En juillet dernier, la Fraternité nationale (NAFRA) a organisé le 17èmeCongrès quinquennal (tenu tous les cinq ans) à Pittsburgh, en Pennsylvanie, qui a été une occasion formidable de rencontrer et d’avoir des échanges avec d’autres Franciscains séculiers venant de tous les coins des Etats-Unis. Le port de la croix en tau permet de se reconnaître immédiatement et de se rapprocher fraternellement de ceux qui font le même voyage. Plus de 500 Franciscains séculiers – hommes, femmes et jeunes – se sont réunis pour prier, écouter, réfléchir,échanger, partager et célébrer la diversité culturelle. Les Franciscains séculiers peuvent ainsi apprendre les uns des autres et observer le riche patrimoine des diverses cultures qui ont été présentées (thème du Congrès). Un membre de la NAFRA est un Conseiller international.
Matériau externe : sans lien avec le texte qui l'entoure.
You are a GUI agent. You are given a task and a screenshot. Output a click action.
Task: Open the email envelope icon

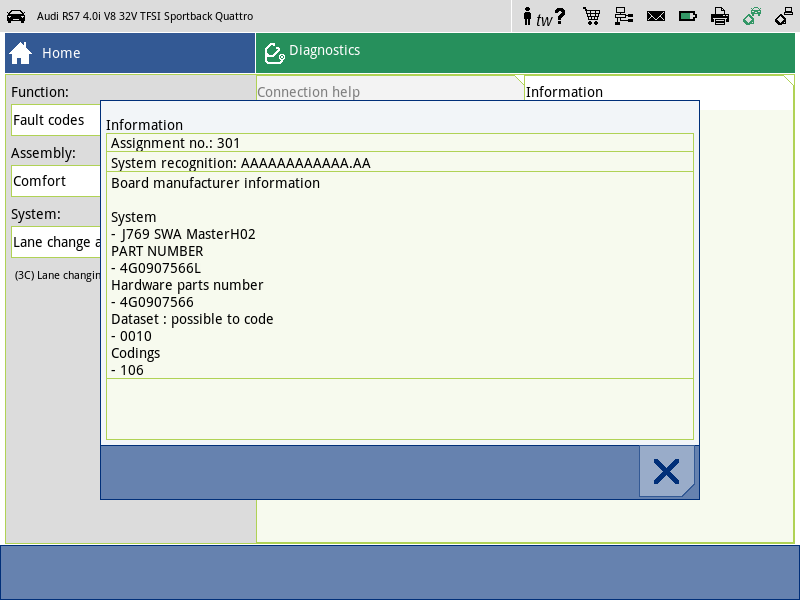pyautogui.click(x=656, y=16)
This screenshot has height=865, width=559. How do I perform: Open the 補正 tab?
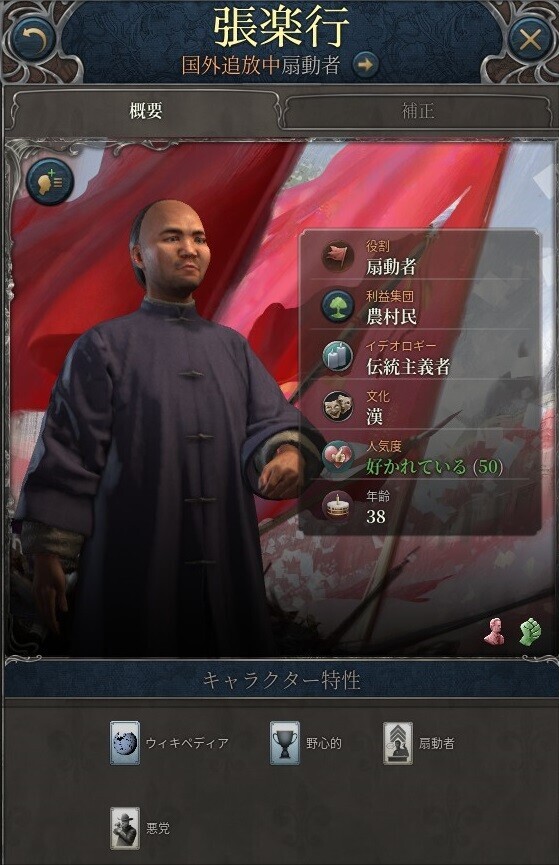click(x=418, y=111)

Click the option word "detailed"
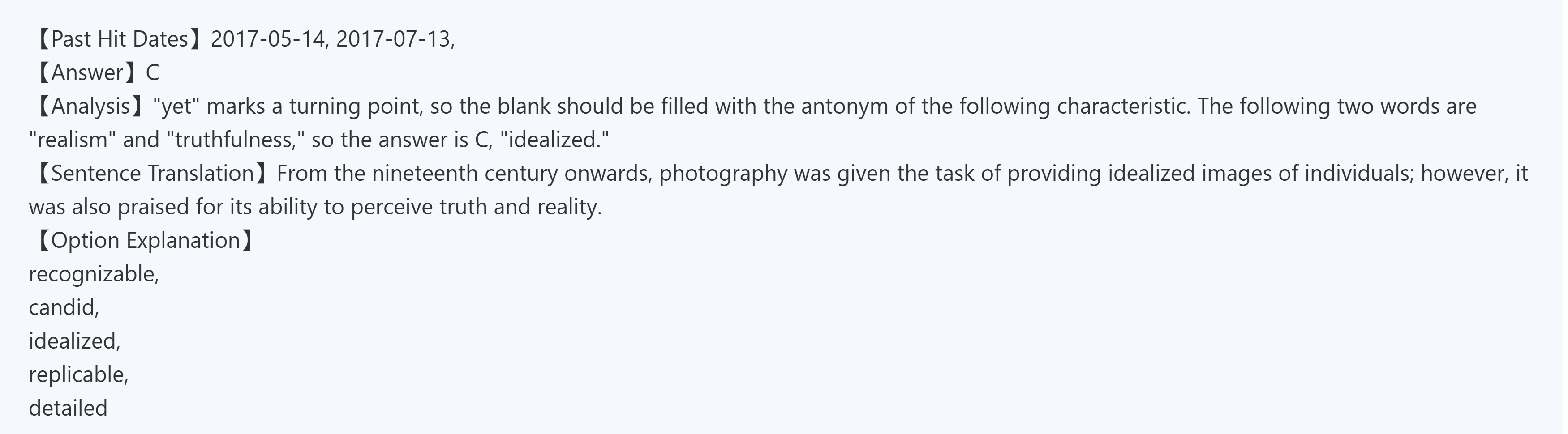[x=68, y=408]
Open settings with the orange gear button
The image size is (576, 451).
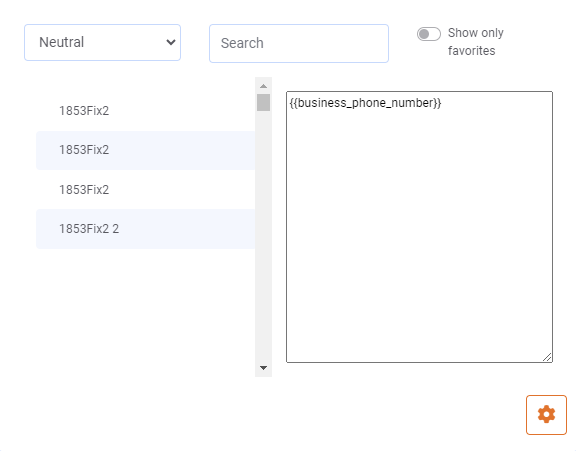pos(546,415)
Dans cet article, j’ai essayé de vous présenter la Fraternité aux niveaux local, régional, national et international dans une perspective franciscaine séculière. Le charisme franciscain de la fraternité stimule et soutient notre engagement. Pour synthétiser, je conclurai avec l’article 30 des Constitutions de l’OFS qui résume la vie en fraternité.

Les frères les soeurs sont coresponsables de la vie de la Fraternité à laquelle ils appartiennent et de l’Ordre franciscain séculier comme union organique de toutes les Fraternités répandues dans le monde entier. Le sens de coresponsabilité de chaque membre exige la présence personnelle, le témoignage, la prière et la collaboration active selon les possibilités de chacun et les éventuels engagements dans l’animation de la Fraternité”
Les Franciscains séculiers,avec tous les hommes de bonne volonté, sont appelés à construire un monde plus fraternel et plus évangélique, afin qu’advienne le Règne de Dieu. (Règle de l’OFS article 14)


ENDNOTES

1. To Live As Francis Lived, Foley, Leonard OFM, Weigel, Jovian OFM, Normile, Patti SFO, St. Anthony Messenger Press, 2000, p. 8.
2. Ibid. p. 177.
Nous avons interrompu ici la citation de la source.